DIRECTIONS
(1) In the data mining excerpt, what three things does presenting data mining results require?
(2) Edit the data mining excerpt between "3) Efficiency and" and "the key features.", inclusive, so that "consistent" takes the place of "predictable".

SELECTED EXTRACT
In the knowledge discovery process, Background knowledge, constraints, rules, and information about the domain should be known. This knowledge is used for a pattern evaluation and also guides towards interesting patterns.

ii) Ad hoc data mining and data mining query languages

Flexible searching using query languages has become very important because they allow users to pose ad hoc queries. For defining ad hoc data mining tasks, high-level data mining query gives the interface user-friendly.

iii) Presentation and visualization of data mining results

How can data mining systems present the result of data mining and flexibility by which knowledge can be understood easily and directly by humans? This is a very hard process if the process of data mining is interactive. It requires expressive knowledge representation, a friendly interface, and techniques for visualization.

3) Efficiency and Scalability

Efficiency and scalability are used for comparing the data mining algorithms. Because of the amount of data continuously increases. Following are the factors which are critical:

i) Efficiency and scalability of data mining algorithms

The algorithms in data mining should be efficient and scalable in order to extract information from the huge amount of data. The time for an algorithm must be predictable and short and must be accepted by the application. For the development of new data mining algorithms, Efficiency, scalability, performance, and optimization must be the key features.

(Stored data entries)
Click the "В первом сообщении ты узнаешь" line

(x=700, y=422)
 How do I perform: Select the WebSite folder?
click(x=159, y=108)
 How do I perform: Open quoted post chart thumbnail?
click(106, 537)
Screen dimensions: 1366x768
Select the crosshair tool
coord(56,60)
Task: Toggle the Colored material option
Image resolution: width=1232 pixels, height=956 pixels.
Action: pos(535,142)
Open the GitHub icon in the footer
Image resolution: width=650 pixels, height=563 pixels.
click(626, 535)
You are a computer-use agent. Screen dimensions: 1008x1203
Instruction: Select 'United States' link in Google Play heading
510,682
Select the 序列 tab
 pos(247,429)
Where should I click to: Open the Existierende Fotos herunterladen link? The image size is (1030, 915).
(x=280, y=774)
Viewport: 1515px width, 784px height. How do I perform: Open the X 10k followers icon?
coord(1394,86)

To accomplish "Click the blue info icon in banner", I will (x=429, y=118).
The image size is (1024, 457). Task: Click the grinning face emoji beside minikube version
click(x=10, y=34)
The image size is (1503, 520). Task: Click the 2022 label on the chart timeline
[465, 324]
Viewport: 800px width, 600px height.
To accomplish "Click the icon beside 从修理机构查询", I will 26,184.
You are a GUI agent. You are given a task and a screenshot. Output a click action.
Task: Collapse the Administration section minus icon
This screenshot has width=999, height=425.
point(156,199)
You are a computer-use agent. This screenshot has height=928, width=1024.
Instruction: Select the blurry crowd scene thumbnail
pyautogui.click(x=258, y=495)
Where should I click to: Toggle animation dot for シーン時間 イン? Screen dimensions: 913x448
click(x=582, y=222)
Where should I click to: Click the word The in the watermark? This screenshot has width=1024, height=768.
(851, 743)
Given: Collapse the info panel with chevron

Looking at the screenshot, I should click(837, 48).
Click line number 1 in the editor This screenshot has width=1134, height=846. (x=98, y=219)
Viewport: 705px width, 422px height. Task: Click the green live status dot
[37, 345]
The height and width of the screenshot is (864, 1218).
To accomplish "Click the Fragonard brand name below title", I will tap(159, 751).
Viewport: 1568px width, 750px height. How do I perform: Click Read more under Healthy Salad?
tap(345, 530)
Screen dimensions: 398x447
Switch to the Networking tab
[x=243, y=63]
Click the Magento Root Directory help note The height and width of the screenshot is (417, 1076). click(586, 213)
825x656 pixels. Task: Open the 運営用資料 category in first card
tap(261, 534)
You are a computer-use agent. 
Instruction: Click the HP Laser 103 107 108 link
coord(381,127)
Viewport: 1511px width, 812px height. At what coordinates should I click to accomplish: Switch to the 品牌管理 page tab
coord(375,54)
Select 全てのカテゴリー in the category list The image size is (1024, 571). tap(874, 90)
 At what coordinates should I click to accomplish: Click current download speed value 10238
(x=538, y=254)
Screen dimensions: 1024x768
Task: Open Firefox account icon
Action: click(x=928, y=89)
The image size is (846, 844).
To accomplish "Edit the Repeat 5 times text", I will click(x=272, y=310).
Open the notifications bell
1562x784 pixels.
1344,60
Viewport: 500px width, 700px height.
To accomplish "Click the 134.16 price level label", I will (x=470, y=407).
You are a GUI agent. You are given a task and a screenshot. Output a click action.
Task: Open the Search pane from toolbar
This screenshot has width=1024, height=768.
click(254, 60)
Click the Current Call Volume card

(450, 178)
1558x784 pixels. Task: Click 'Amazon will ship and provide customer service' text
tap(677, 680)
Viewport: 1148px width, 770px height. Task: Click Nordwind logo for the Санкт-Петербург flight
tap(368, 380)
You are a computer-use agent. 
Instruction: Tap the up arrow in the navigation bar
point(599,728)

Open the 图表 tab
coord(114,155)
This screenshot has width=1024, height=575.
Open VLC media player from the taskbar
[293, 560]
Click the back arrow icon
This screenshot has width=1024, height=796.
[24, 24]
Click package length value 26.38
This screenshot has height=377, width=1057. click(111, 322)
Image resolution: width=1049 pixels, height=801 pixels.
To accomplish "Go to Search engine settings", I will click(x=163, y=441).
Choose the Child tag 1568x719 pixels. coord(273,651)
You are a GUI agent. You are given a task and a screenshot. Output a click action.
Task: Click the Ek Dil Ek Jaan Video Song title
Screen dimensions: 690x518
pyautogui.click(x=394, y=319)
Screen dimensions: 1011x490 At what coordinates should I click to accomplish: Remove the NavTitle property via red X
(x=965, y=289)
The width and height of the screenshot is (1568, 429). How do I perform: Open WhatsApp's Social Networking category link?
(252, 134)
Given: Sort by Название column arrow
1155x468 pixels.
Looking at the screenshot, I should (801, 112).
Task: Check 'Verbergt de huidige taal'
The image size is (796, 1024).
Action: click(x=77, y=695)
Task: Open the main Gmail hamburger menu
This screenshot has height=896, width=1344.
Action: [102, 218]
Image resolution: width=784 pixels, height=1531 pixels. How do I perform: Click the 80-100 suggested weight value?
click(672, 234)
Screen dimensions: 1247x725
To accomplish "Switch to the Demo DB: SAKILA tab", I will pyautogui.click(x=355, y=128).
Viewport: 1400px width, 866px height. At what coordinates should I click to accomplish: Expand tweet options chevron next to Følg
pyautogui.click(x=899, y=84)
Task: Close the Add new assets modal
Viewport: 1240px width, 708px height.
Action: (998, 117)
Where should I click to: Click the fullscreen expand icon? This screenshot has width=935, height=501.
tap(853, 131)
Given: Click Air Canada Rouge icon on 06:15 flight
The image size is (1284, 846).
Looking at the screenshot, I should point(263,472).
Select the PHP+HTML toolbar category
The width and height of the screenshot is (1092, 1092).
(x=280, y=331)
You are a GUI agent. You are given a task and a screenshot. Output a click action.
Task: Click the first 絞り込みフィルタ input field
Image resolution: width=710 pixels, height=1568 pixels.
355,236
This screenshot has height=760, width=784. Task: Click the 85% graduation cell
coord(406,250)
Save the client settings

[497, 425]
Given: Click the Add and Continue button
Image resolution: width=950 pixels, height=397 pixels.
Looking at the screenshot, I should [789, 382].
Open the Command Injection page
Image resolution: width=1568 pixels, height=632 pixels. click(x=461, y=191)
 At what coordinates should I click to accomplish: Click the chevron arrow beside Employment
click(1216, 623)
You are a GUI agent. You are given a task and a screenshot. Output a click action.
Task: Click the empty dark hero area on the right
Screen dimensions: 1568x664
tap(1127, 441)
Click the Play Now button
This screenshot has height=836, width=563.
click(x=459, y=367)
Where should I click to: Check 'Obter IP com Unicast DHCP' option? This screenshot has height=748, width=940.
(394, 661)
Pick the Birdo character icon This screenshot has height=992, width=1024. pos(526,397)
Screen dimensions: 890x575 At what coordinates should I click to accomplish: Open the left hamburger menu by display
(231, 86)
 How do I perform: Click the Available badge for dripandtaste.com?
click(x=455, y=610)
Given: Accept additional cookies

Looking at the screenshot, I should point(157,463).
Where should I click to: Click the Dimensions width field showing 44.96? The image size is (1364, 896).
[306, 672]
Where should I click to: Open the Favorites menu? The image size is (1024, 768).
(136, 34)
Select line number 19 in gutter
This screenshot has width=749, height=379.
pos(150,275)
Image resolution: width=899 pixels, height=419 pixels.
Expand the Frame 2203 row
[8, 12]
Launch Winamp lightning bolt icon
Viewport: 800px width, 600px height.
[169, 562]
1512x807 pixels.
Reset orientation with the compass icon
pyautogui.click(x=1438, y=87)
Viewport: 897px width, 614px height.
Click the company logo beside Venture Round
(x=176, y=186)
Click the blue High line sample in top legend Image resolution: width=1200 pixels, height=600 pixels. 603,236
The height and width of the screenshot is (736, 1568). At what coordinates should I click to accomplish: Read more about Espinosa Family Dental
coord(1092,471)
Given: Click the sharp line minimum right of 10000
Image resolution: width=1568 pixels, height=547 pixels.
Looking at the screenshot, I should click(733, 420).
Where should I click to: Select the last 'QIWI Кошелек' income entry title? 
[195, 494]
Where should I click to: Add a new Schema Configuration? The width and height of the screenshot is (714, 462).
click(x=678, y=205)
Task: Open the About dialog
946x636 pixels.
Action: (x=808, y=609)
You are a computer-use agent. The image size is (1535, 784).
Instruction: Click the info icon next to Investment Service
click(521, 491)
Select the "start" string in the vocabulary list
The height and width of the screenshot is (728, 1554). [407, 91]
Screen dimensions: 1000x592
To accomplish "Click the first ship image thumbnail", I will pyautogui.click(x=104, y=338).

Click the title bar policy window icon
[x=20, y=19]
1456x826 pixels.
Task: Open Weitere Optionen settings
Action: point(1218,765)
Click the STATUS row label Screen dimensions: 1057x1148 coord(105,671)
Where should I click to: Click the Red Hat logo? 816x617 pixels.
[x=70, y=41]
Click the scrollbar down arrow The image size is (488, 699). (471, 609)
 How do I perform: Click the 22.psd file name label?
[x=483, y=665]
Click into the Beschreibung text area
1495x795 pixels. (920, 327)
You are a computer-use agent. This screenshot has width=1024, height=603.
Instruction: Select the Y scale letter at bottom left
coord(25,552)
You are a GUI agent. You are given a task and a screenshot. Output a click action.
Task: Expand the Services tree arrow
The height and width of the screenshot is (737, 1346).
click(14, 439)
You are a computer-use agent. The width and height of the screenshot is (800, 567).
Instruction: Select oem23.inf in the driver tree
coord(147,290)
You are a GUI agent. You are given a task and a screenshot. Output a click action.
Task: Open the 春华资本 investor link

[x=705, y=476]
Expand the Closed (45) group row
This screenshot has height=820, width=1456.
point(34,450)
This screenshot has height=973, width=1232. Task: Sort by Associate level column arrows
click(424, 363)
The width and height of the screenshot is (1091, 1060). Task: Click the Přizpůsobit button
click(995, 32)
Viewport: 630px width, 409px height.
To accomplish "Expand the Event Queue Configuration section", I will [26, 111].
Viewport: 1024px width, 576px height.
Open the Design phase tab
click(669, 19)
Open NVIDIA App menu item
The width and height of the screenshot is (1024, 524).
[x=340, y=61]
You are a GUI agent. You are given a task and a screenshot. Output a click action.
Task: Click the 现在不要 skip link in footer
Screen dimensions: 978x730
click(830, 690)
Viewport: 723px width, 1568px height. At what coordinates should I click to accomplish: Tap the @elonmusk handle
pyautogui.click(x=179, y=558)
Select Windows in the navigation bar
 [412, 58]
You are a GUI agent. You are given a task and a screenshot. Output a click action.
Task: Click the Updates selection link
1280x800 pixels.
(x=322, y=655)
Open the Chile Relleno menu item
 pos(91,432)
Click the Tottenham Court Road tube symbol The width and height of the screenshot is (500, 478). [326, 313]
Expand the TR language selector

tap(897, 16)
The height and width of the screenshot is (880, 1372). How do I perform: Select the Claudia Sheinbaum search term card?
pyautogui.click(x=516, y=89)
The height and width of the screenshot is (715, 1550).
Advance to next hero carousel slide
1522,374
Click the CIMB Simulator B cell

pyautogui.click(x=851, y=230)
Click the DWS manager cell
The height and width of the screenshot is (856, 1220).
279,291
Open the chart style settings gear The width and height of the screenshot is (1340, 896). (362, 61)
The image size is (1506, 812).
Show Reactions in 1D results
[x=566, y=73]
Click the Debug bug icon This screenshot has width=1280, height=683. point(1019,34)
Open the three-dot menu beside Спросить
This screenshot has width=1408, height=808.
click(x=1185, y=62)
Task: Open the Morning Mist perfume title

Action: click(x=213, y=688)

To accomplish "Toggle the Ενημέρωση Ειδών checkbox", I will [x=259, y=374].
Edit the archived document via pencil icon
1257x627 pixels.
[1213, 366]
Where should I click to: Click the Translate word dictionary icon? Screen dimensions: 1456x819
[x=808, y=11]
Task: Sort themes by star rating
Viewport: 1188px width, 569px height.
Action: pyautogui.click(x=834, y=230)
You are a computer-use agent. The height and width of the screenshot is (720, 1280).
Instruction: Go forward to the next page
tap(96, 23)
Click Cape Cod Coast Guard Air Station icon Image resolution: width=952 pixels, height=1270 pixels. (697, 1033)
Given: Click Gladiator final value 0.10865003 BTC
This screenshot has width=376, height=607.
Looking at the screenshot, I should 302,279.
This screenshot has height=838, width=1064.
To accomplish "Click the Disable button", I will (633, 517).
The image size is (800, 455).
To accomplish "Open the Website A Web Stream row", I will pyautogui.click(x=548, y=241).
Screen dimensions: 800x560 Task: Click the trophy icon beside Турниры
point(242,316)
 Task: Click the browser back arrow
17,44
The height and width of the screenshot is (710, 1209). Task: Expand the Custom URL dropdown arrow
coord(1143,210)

SOLUTIONS TO EACH TASK
(1) Expressive knowledge representation, a friendly interface, and techniques for visualization.

(2)
3) Efficiency and Scalability

Efficiency and scalability are used for comparing the data mining algorithms. Because of the amount of data continuously increases. Following are the factors which are critical:

i) Efficiency and scalability of data mining algorithms

The algorithms in data mining should be efficient and scalable in order to extract information from the huge amount of data. The time for an algorithm must be consistent and short and must be accepted by the application. For the development of new data mining algorithms, Efficiency, scalability, performance, and optimization must be the key features.